(What you need to do)
Start the output with the opening line of the listing below and continue, reproducing each line exactly, up to and including the line that contains "Expand the audio".

(Data for this task)
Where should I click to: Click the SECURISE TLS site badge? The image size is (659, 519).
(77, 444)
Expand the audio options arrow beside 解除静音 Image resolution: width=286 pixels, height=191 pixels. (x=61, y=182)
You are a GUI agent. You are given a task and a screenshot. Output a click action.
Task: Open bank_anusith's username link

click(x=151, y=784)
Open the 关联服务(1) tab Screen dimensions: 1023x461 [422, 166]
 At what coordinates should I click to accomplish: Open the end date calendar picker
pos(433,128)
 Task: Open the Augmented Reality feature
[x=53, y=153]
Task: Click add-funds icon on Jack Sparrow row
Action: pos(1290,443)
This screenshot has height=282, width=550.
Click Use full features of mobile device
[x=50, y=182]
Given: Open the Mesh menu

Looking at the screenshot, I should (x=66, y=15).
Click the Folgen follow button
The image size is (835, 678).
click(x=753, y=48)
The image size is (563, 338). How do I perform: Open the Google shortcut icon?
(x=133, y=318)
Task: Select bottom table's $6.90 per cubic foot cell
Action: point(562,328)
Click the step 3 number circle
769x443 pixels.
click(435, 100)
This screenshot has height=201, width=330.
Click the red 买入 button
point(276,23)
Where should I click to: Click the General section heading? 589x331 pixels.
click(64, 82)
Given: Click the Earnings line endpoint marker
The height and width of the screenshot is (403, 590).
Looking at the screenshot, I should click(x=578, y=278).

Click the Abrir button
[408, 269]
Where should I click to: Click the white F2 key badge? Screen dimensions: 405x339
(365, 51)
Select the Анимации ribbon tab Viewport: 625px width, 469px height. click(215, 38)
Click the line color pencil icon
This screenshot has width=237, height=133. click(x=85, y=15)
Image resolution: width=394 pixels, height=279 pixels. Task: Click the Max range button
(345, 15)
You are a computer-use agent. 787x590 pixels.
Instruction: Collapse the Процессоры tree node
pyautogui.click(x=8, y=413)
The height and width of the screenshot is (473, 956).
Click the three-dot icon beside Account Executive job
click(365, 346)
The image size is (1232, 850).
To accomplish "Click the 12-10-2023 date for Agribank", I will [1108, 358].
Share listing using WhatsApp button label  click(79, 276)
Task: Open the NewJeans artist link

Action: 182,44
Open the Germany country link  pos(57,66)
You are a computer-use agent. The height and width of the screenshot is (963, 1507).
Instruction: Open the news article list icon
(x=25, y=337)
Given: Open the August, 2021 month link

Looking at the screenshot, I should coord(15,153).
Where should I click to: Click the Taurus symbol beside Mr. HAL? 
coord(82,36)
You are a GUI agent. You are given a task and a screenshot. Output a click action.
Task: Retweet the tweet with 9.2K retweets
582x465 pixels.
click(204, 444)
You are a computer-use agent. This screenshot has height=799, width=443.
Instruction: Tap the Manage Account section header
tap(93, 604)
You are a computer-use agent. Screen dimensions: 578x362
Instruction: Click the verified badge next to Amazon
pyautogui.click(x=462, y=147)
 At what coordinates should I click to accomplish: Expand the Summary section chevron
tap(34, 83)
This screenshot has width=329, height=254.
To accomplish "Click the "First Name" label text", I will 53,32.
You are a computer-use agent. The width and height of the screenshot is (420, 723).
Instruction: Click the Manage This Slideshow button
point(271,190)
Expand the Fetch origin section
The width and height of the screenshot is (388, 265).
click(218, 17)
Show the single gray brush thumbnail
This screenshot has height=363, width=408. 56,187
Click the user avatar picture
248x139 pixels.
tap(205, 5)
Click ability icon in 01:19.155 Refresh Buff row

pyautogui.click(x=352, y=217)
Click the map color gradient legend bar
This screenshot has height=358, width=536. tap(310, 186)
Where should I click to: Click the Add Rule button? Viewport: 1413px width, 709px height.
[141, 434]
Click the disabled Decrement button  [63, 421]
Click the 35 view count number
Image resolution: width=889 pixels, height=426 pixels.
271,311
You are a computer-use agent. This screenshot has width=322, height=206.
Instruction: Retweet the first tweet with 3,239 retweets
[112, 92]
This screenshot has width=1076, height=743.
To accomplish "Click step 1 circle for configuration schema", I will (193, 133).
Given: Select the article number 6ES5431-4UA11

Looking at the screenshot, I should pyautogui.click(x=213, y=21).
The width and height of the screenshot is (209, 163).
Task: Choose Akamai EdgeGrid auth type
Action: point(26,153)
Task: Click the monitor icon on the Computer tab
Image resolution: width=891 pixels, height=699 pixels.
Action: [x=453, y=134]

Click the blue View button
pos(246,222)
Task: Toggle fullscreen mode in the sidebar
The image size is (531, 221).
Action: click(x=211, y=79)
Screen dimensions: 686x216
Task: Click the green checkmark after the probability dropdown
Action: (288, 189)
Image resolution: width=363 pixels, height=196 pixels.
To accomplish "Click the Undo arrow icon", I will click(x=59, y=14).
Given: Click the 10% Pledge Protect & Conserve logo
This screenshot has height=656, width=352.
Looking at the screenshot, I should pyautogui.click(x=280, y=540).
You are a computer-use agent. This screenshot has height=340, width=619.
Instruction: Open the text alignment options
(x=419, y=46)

(Solution to this exercise)
Where should I click to: Click the SECURISE TLS site badge? The image size is (659, 519).
(77, 444)
Expand the audio options arrow beside 解除静音 Image resolution: width=286 pixels, height=191 pixels. (x=61, y=182)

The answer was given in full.